TEXT EXCERPT:
# # # # # # #
By the time seniors graduate high school, many, if not most of them, have taken an Advanced Placement (AP) class. How the student views the class probably depends on what AP class they chose to take and what grade they received. Over the years, AP classes have garnered a reputation for being extremely difficult and time consuming. However, there may be a way to change that.
Leesville Road High School is on a block schedule for several years There are many benefits to having a block schedule, but when it comes to AP classes, the negatives begin to show.
For one thing, AP classes require students to learn and master a more rigorous course load in a short amount of time. This requirement places a great amount of stress on students and, in some cases, makes it too difficult for students to absorb the information.
“I think it’s only the top students that can really handle the pace of a true AP class in block schedule,” said Dr. Chip Stone, an AP Environmental Science teacher at Leesville.
Another problem is that AP exams are always in May. For students who take an AP class in the fall, they have been out of the class for almost 4 months before they must take the exam.
“I took [AP] Statistics this fall, and I forgot everything, and so I’m kind of in a tough spot for the AP exam…but I’m in AP Biology right now, which is a year- long class and I feel like that has been really helpful in knowing the information and it’s definitely helped me with the AP exam. It’s like you’re always reminded of it [so] you don’t forget it,” said Tanner Felbinger, a senior at Leesville.
Forgetting the information is not the only dilemma when it comes to AP exams. Students who have AP classes in the spring must take the AP exam either without having finished the course material, or by having to learn the material in an even shorter amount of time. One potential solution to this aspect of the problem would be simply taking the AP exams later in the month.
# # # # # # #
PROVIDED INFORMATION:
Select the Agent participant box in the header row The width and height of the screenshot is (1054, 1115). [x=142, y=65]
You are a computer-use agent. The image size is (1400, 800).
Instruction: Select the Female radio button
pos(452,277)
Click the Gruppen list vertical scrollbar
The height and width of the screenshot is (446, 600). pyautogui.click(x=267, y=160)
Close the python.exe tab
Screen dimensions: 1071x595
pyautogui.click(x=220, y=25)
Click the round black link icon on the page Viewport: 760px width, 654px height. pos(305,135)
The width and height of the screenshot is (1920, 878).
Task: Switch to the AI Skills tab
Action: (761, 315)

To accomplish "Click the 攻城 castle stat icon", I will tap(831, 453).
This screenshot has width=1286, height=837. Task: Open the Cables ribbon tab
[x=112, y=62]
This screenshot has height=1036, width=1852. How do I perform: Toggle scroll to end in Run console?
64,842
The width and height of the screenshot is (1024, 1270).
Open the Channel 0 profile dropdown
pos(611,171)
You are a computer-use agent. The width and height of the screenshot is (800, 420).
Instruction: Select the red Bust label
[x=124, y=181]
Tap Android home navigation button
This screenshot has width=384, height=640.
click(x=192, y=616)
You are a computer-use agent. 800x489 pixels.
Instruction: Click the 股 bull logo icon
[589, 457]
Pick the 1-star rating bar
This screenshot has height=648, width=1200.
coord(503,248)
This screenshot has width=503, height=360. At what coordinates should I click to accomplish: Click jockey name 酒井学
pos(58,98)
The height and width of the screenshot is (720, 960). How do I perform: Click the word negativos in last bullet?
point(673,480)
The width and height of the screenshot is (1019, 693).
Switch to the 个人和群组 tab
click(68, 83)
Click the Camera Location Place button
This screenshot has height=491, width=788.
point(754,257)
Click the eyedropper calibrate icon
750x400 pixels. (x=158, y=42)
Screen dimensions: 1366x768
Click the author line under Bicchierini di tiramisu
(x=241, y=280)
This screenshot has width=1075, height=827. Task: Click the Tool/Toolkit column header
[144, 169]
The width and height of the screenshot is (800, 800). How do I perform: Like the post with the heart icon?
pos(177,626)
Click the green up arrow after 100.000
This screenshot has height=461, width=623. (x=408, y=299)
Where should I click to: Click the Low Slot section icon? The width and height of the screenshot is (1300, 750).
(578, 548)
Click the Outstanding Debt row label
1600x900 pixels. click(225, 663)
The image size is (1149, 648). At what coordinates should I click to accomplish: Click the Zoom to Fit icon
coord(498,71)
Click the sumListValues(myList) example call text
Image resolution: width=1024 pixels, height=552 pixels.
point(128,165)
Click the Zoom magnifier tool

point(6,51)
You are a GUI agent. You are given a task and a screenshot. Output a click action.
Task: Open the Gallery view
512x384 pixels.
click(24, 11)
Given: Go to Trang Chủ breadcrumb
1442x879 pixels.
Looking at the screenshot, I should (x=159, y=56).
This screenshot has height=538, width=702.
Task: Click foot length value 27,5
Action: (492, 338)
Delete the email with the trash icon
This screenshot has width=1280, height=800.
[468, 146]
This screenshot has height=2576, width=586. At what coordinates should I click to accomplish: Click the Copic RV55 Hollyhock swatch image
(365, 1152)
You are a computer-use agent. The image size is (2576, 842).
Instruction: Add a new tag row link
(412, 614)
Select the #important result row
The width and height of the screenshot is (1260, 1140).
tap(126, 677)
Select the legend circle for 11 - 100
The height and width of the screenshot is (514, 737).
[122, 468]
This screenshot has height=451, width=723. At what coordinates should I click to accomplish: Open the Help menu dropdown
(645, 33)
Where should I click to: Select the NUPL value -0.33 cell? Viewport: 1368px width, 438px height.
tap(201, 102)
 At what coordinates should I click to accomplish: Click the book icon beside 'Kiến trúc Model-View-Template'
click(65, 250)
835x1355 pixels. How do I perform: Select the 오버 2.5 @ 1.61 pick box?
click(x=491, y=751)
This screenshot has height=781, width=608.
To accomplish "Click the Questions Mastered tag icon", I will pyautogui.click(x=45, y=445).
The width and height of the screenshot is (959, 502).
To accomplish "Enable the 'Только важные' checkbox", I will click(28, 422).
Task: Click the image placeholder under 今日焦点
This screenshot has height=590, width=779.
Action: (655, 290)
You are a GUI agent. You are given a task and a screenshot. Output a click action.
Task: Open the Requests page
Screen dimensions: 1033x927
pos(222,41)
# # # # # # #
REQUIRED TASKS:
1) Using the article on AP classes and block scheduling, decide whether each statement agrees with it: (a) Dr. Chip Stone teaches AP Environmental Science at Leesville. (b) Tanner Felbinger took AP Biology in the fall. (c) AP exams are always held in May. For each, answer yes or no and quote the words that decide it.
2) Take the article on AP classes and block scheduling further, beginning right after its final sentence.

YOUR RESPONSES:
1)
(a) Yes: "said Dr. Chip Stone, an AP Environmental Science teacher at Leesville."
(b) No: "I took [AP] Statistics this fall" and "I’m in AP Biology right now, which is a year- long class"
(c) Yes: "Another problem is that AP exams are always in May."

2)
“Even two weeks would make a huge difference…to be able to have two extra weeks, ten extra days, of class would make a huge difference in just the pacing and the ability to do some of these things…that we just can’t do in the spring,” said Stone.
Ultimately, allowing these classes to be year-long would solve most of these problems. Students would have a much longer time to absorb their information, and they would finish learning the content closer to the AP exam in May.
“I think [AP classes] should be a year-long because…you would just have a lot more time to do things… if you had a year, you could actually study what you were talking about and then practice writing more and be better prepared for the exam,” said Danielle Givens, a junior at Leesville.
If these classes last two semesters, students would also be able to earn two AP credits for the class, but not every class has to change. Classes such as AP United States History could shift to a year-long schedule, while less rigorous courses could keep the same schedule.
However, people enrolled in year-long AP classes would not be able to take as many classes overall.
“[Year-long classes] kind of [take] up an extra spot in your schedule because…you only have four classes a semester and you might not be able to take as many classes as you want to or need to to graduate,” said Felbinger.
While AP classes that only last a semester have many drawbacks, many people believe they prepare students better for college.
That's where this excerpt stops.